▶ **What is asked**
Copy out the entire listing below word for word, leaving the pictures out.

(Saved entries)
[start]

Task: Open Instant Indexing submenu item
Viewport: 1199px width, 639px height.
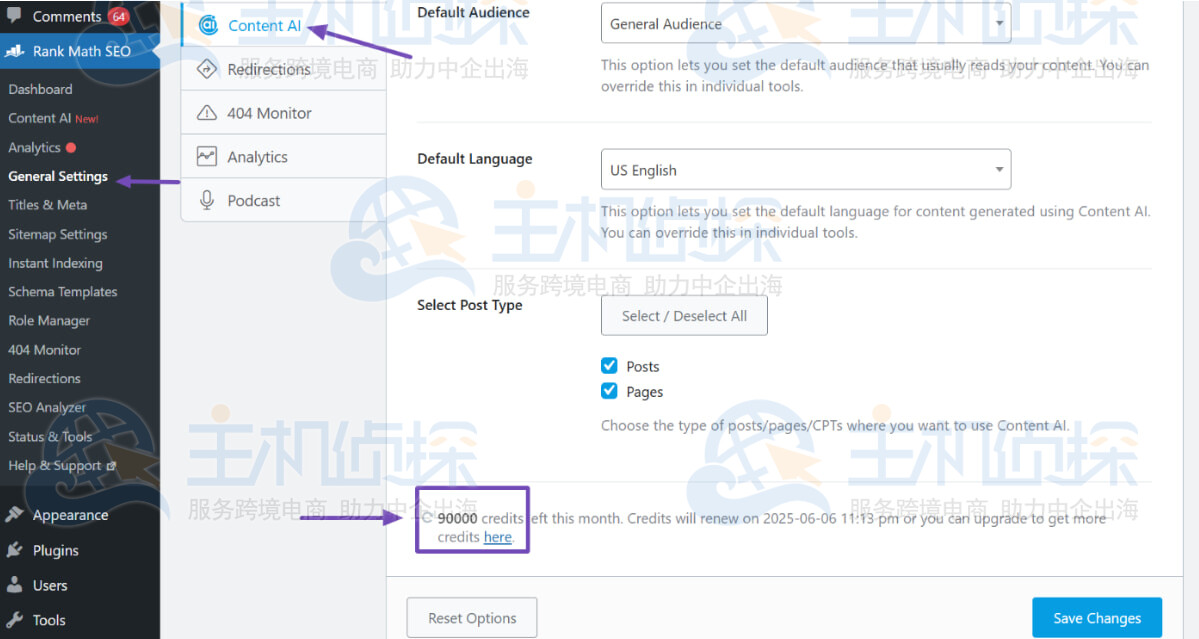Action: pyautogui.click(x=55, y=263)
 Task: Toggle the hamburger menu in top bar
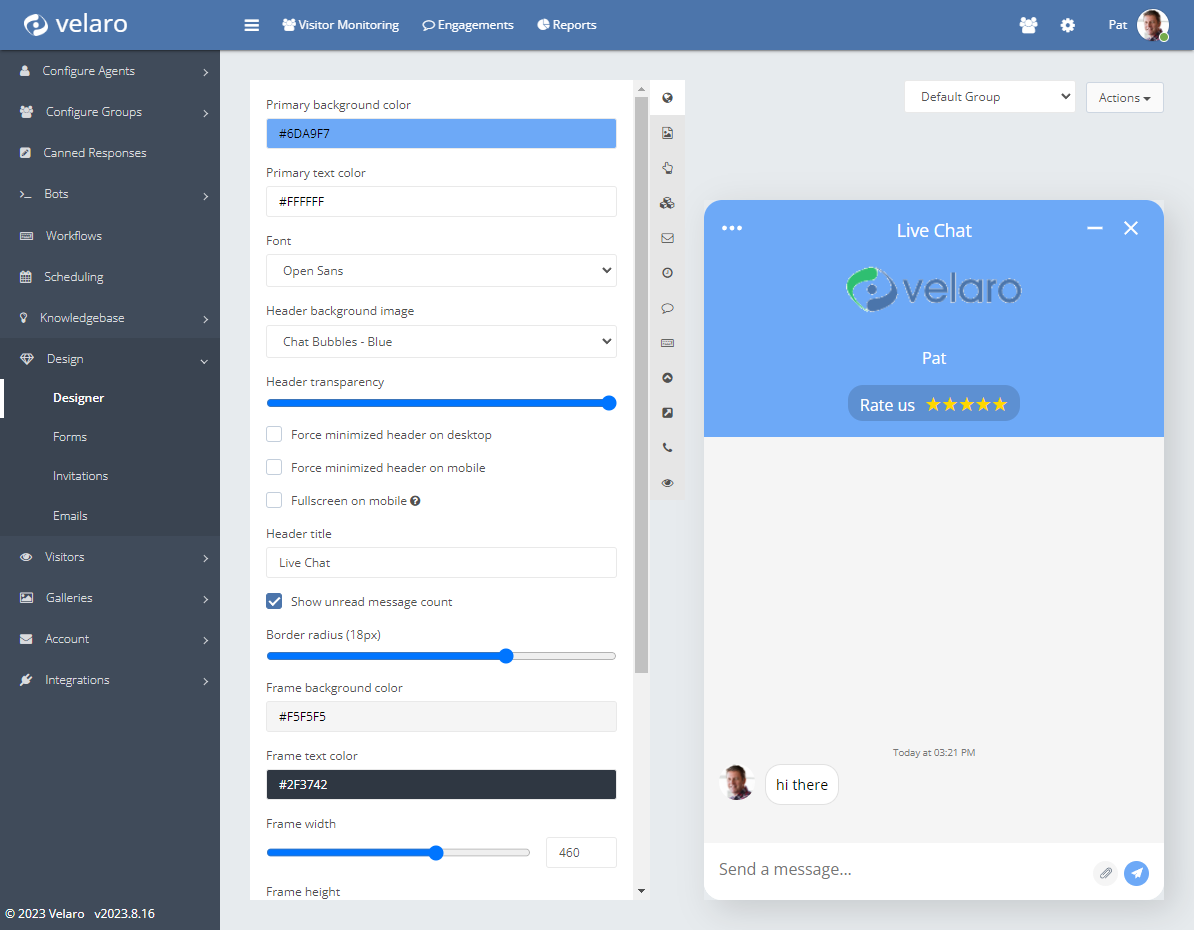(252, 25)
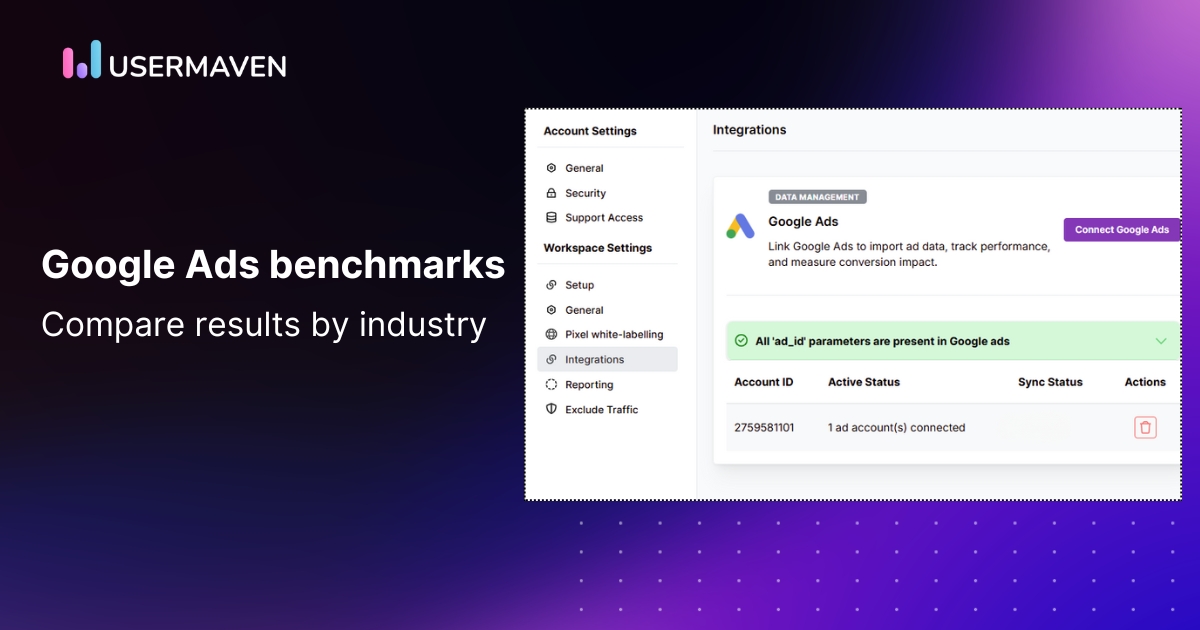Click the green checkmark on ad_id banner

click(741, 340)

[end]

▶ **Exercise output**
Task: Open Instant Indexing submenu item
Viewport: 1199px width, 639px height.
Action: pyautogui.click(x=55, y=263)
 Task: Toggle the hamburger menu in top bar
(252, 25)
Click the green checkmark on ad_id banner

click(741, 340)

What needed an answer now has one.